Aluna: Janaína Schwarzrock
Orientador: Prof. Dr. Antonio Carlos S. Beck
Título: Integration framework for dynamic concurrency throttling and thread and page mapping
Linha de Pesquisa: Sistemas Embarcados
Esta banca ocorrerá excepcionalmente de forma totalmente remota. Interessados em assistir a defesa poderão acessar a sala virtual através do link: https://meet.google.com/uhs-yvew-zux
– Prof. Dr. Marco Antonio Zanata Alves (UFPR)
– Profa. Drª. Mariza Ferro (LNCC)
– Prof. Dr. Gabriel Luca Nazar (UFRGS)
Presidente da Banca: Prof. Dr. Antonio Carlos S. Beck
Abstract: Technology scaling has allowing a growing number of cores in a processor to satisfy the increasing demand of new applications, which need to process huge amounts of data in High Performance Computing (HPC). However, because of scalability issues of the memory system, these multicore processors usually employ some sort of Non-Uniform Memory Access (NUMA).
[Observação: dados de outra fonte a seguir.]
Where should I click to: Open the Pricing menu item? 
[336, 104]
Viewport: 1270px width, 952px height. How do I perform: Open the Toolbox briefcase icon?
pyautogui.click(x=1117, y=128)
Therefore, to fully take advantage of these systems, wisely choosing the right thread-to-core allocation and page placement are essential to decreasing the number of remote memory accesses, improving performance and reducing energy consumption. Moreover, considering that many parallel applications have limited scalability, applying thread throttling (i.e., artificially reducing the number of active threads) will in many times further optimize the aforementioned non-functional requirements. Given that, the task of rightly choosing the ideal configuration (thread mapping, page mapping, and the number of threads) to deliver the best outcome in energy and performance (represented by the Energy-Delay Product, or EDP) is not straightforward. The ideal configuration may change according to the system (e.g., microarchitecture, number of cores), application, input set or even during execution (since a parallel application may comprise many and different parallel regions).Because it involves many variables, previous research has not considered combining these three optimization techniques and still provide full adaptability (automatically adjusting to applications at runtime) and transparency (without demanding changes in the original code or the use of unconventional tools). For such a problem, adaptability is key, since its changing nature precludes the feasibility of offline strategies, or at least does not allow offline approaches to deliver satisfactory solutions. Considering that, this work presents a proposal for a framework to synergistically integrate thread throttling with thread mapping and page mapping techniques into a single, online, and efficient approach. By exploiting different heuristics, it aims to optimize any dynamically linked OpenMP application without requiring any code transformation or recompilation. In this work, we discuss the main challenges in developing this proposal and present some directions we have already identified to overcome them.
Keywords: Parallel applications, NUMA systems, Thread throttling, Thread mapping, Page mapping.